Но радость любви недолго была всеобщей, а решения — взвешенными. К концу августа, когда Париж, казалось, вот-вот падет под натиском Германии, Клемансо явился к президенту Франции Раймону Пуанкаре и набросился на него с обвинениями. «Его путаная речь выдавала злость и неистовство человека, утратившего самообладание, — вспоминал Пуанкаре, — и ярость разочарованного патриота, который считал, что сможет победить в одиночку»[335].

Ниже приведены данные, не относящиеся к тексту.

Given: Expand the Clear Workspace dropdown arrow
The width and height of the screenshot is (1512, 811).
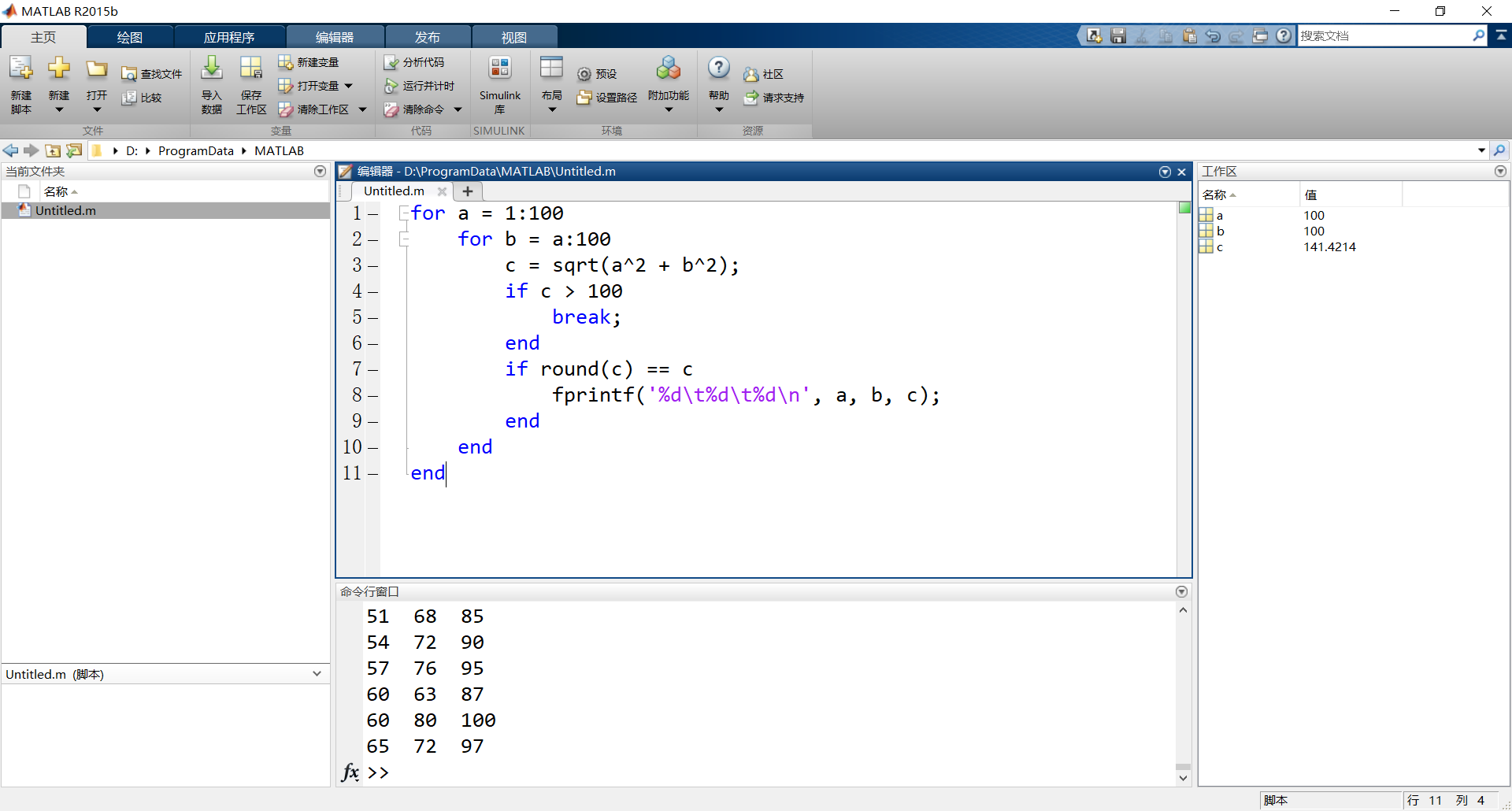Looking at the screenshot, I should pos(363,109).
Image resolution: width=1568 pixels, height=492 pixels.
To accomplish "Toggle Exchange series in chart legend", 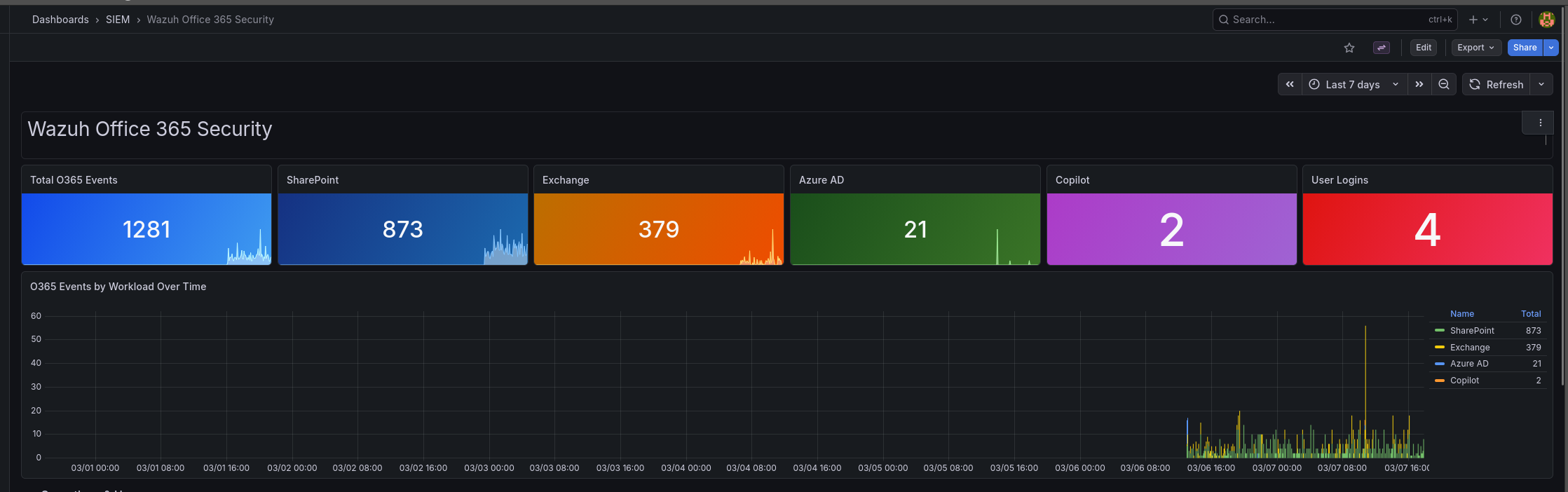I will pos(1470,348).
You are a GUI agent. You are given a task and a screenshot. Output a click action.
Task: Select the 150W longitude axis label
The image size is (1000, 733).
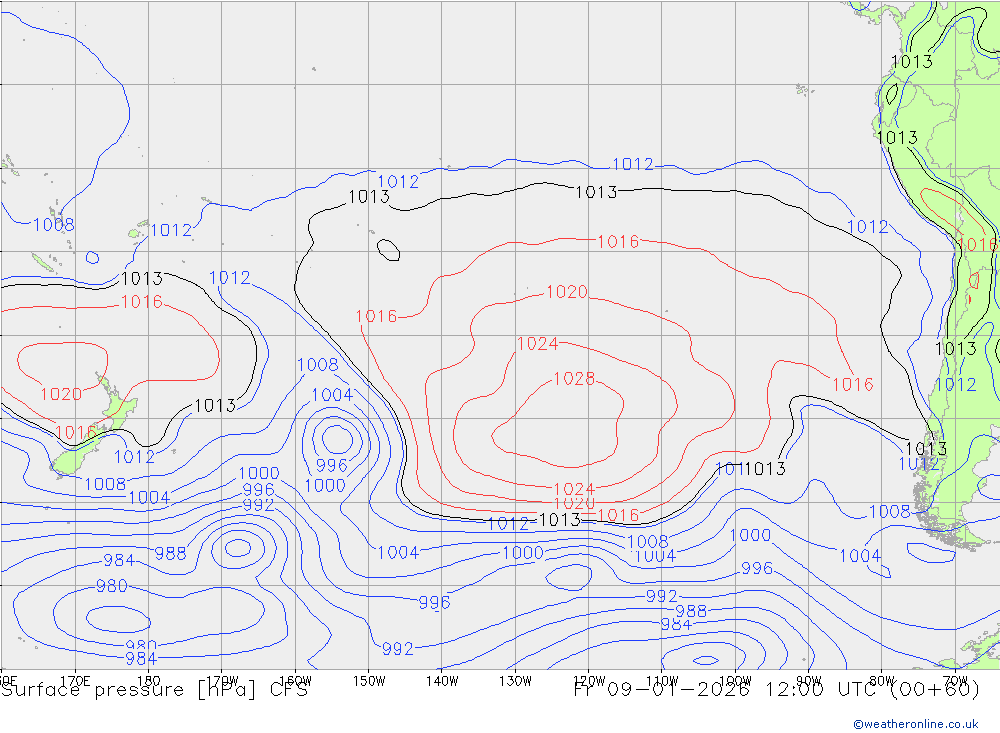(x=369, y=680)
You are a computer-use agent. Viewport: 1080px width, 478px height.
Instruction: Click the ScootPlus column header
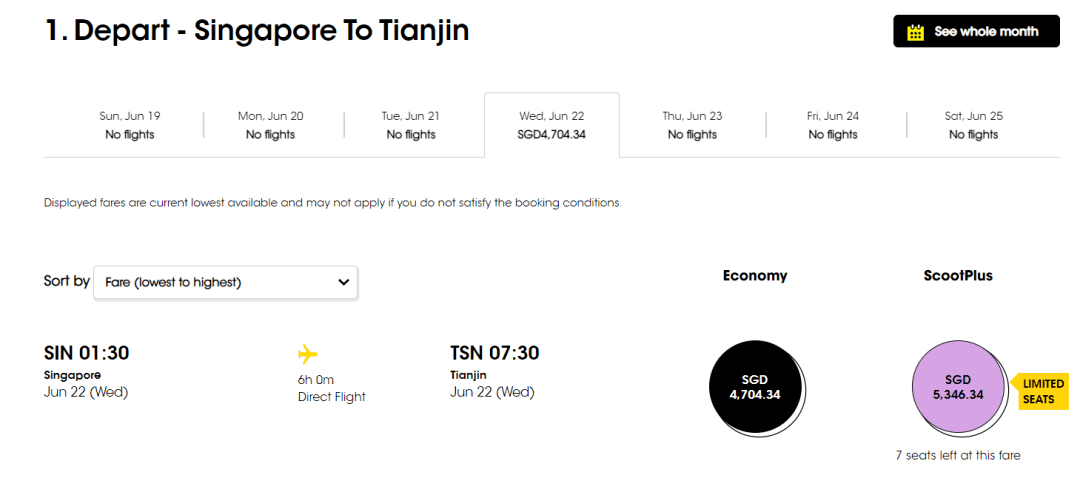[x=957, y=275]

Пуанкаре был не единственным, кому досталось от разгневанного Тигра. В 1887 году Клемансо заявил: «Война — слишком серьезное дело, чтобы доверять его военным»[336]. В 1914 году он быстро укрепился во мнении, что столь серьезную задачу нельзя отдавать на откуп генералам. В сентябре он жестко выступил против французской военной элиты. В «Ом либр» он раскритиковал армейские медицинские службы, собственными глазами увидев, как раненых солдат доставляют с фронта в фургонах для перевозки рогатого скота и лошадей, после чего у многих наблюдается столбняк. Однако правительство объявило военное положение, в свете которого многие гражданские свободы упразднялись, а военным властям передавались широкие права, связанные с цензурой в любых газетах, которые могли представлять угрозу общественному порядку и подрывать моральный дух. Нашелся генерал, обвинивший Клемансо в проведении «порочной и лживой кампании»[337]. Тираж газеты был арестован, и «Ом либр» неделю не выходила. В итоге издание возобновилось, хоть и под новым, издевательским названием L’Homme Enchaîné. «Свободный человек» стал «Человеком в оковах».